A native Londoner, Byford had never been to Turkey. His analytical approach to selecting it could be seen as a vestigial remnant of the six years he spent as a consultant at Bain & Company after leaving HBS. “Once a Bainie, always a Bainie. And I’m married to one as well,” he laughs, referring to the company’s chairman, Orit Gadiesh (MBA ’77). The pair met at Bain in 1978; they divide their time between Brookline, Massachusetts, and a “base of operations” in Paris that makes it easier for Gadiesh to travel for work.
After leaving Bain in 1984, Byford put his entrepreneurial talents to work, launching two electronics companies and, with HBS classmate Gary Gut, a chain known as John Harvard’s Brew House. When the pair sold the business in 2000 it had grown to twelve restaurants; after that, Byford plunged into his new career as a writer and independent analyst on international relations. He took a seminar at Boston University on narrative nonfiction writing, studied Turkish, traveled, and met as many people as he could, including the yet-to-be-elected prime minister, Recep Tayyip Erdogan.
“He’s a very unusual human being, an important historical figure who is both a sincere practicing Muslim and a devoted democrat who believes in human rights,” says Byford. “If he can transform Turkey into a successful, modern country — and I have a lot of faith in his ability to pull that off — the relationship between the West and the Muslim world will look very different.”
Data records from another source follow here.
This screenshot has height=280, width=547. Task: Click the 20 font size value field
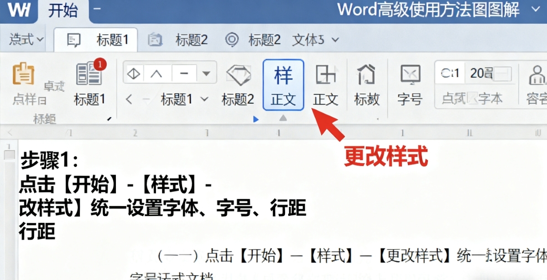pyautogui.click(x=475, y=73)
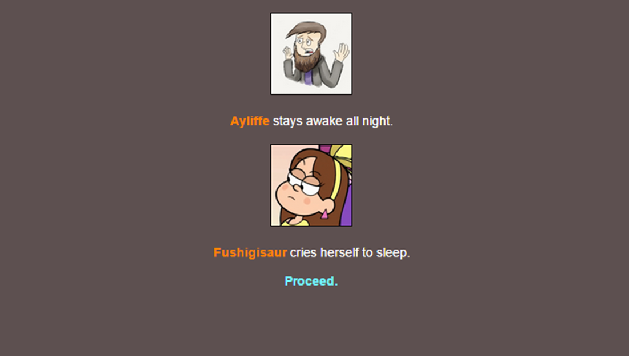Click the yellow hair bow in Fushigisaur's portrait
The height and width of the screenshot is (356, 629).
point(342,154)
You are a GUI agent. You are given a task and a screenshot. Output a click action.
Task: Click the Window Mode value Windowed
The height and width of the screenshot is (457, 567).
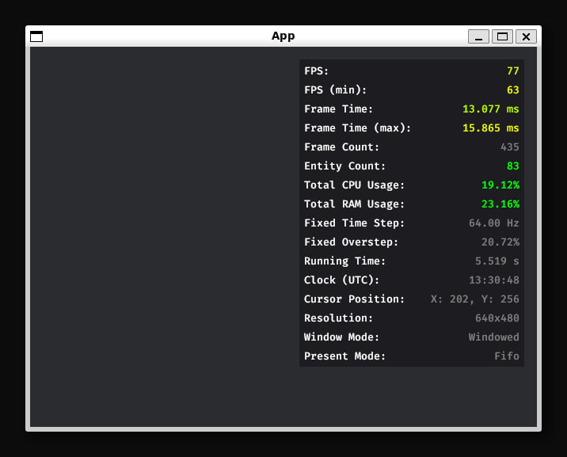(493, 337)
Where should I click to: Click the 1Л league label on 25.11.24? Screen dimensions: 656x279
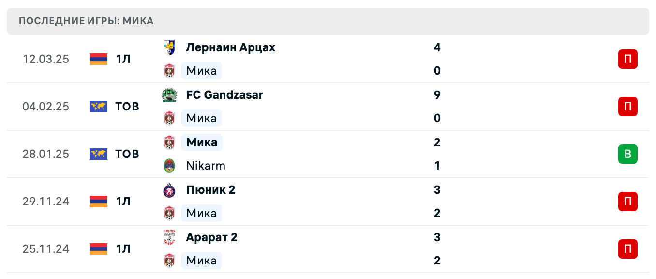(x=123, y=249)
Byford’s interest in politics dates back to his days as an undergraduate. Although he studied chemistry at Oxford University, after picking up Henry Kissinger’s A World Restored, he was hooked. “It’s a work of extraordinary genius about the Congress of Vienna at the end of the Napoleonic Wars. I would still rate it as one of the best two or three history books I’ve ever read,” he says. “I found it absolutely fascinating. After that, I became very interested in diplomacy.”
Byford, whose publication credits include Foreign Affairs and Washington Monthly, is currently kicking around a few book ideas of his own as he continues to build his credentials as a specialist in Turkish affairs. He admits that moving from career to career isn’t the easiest path to follow, but that isn’t much of a deterrent if you’ve sailed solo around Cape Horn and across 40,000 miles of open ocean. (The Revenge, a 34-foot sailboat, is currently in the safekeeping of Byford’s sister at an island off the coast of Scotland.)
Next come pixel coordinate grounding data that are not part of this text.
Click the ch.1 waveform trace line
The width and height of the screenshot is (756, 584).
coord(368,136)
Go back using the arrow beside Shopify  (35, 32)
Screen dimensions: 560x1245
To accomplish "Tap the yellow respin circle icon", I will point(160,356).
“There are clear benefits to having what you might call a conventional career — for example, if I had stayed at Bain,” Byford adds. “You know your place in the world. It’s a very insecure thing to suddenly show up in Turkey and say, ‘I’m going to write about this place.’ It’s similar to being an entrepreneur. Anyone who has started a company will tell you that there is enormous satisfaction and enormous frustration attached to the process.” For Byford, it’s been well worth the effort. “I’ve always believed that we pass this way once,” he says, “and that it’s important to do what you want, not what you feel you ought to do.”